Last of the Dogmen—Tom Berenger, Barbara Hershey, Kurtwood Smith, Steve Reevis, Wilford Brimley (1995; Dir: Tab Murphy)
To be honest, this was made as a B-movie, as the presence of Tom Berenger would suggest. He’s sometimes better than his material, although the material here is fine, if unpretentious. Berenger plays Lewis Gates, a modern-day wilderness guide and tracker in Montana and a man seemingly born a century too late. Sent to track three escaped convicts in a remote area, Gates finds them all killed—with arrows, and not modern-style arrows. He has in fact discovered a surviving and very isolated band of 19th century Cheyennes in a remote and inaccessible wilderness area. Their culture is frozen in time, as if they were still in the 1870s when Cheyennes last roamed free. Barbara Hershey is Professor Lillian Diane Sloan, Gates’ romantic interest (after quite a bit of development). Sloan is an academic anthropologist specializing in Indians—in the Cheyennes, specifically. The plot then revolves around getting the Cheyennes to trust them and protecting the Indians from the invading modern world. The story has obvious similarities with Lost Horizon and other hidden civilization stories. It takes a while to develop, but it doesn’t drag.

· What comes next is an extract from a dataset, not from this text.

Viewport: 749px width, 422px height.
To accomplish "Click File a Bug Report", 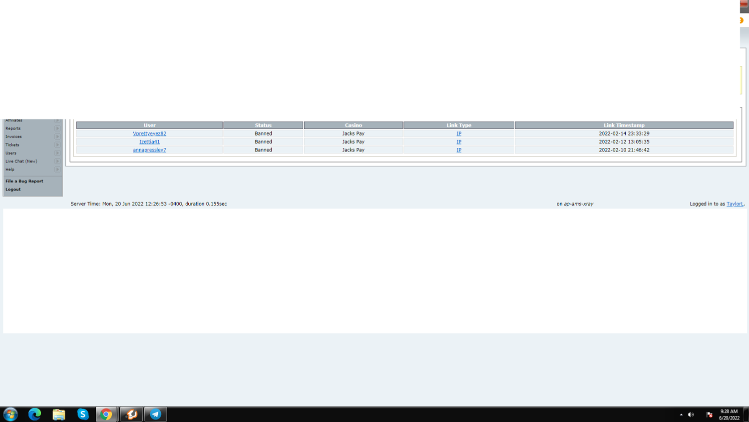I will click(24, 181).
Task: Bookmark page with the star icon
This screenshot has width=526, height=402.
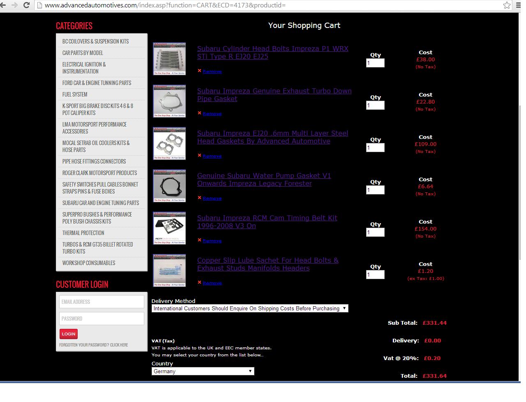Action: (507, 5)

There are subplots involving the animosity in Berenger’s relationship with the local sheriff (Kurtwood Smith) and a race for modern antibiotics to save an Indian boy. The sheriff is the father of Gates’ dead wife, and he blames Gates for his daughter’s accidental death. Gates may share some of that view, although he ostensibly realizes that his wife’s death wasn’t really his fault.
There are slight believability problems here and there, but it’s fun and very watchable. Hershey also is better here than in some of her other roles, although she was good in a similar role in Hoosiers. The Indians look authentic. Steve Reevis, Blackfoot actor, is particularly good as Yellow Wolf, although not much is required of him but to look stoic and resolutely anachronistic. One director’s-cut version does not have the Wilford Brimley voice-over narration, and many prefer that version. In another decade with a stronger lineup of westerns, this might not have made the great westerns list. But in the 1990s it does, even if it’s rated PG. A movie of modest pretensions (and made with modest resources), it’s good for a Saturday afternoon.

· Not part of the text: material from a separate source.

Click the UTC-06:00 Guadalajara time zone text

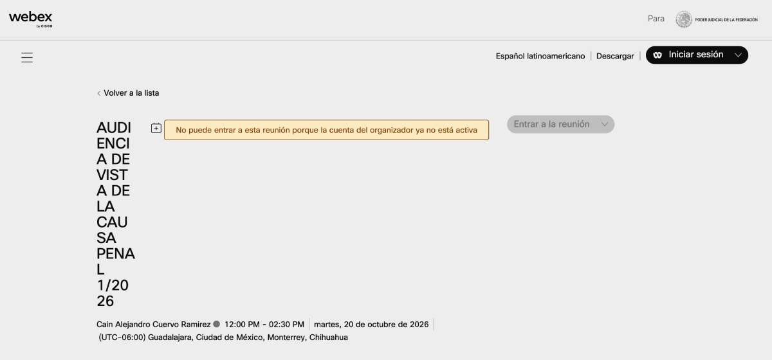[223, 338]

This movie was filmed in Alberta, Canada, in and around the town of Canmore. The supposed “Oxbow Triangle” in Montana, the remote area where the Cheyennes survive, appears to be a fictional creation for the movie.
A certain amount of romantic lore has always surrounded the Cheyennes, including a legend of a lost band of the Suthai clan. Curiously, the title of this movie never seems to be fully explained in the film, although there are references to “dog soldiers.” The leading Cheyenne warrior society called themselves “dog men” or “dog soldiers.” The survivors depicted in the movie are presumably the descendents of a dog soldier group and their families. The nearest group of modern Cheyennes to these supposed 19th century remnants would be the Northern Cheyennes. The modern Northern Cheyennes have a reservation adjacent to the Crows in southeastern Montana, and are descendants of the band led by Dull Knife and Little Wolf who were the subject of John Ford’s Cheyenne Autumn.
For another Tom Berenger western, check out the made-for-television The Avenging Angel, featuring Berenger as a kind of Mormon not-so-secret agent, dealing with historical characters Brigham Young and Porter Rockwell, along with murder, machinations and mayhem among the polygamous Mormons of the 1870s. For another excellent western set in modern times, featuring a white tracker-hunter drawn to Indian ways in the wilderness, see Wind River (2017), with Jeremy Renner and a number of Indian actors and set on Wyoming’s mountainous Shoshone-Arapaho reservation.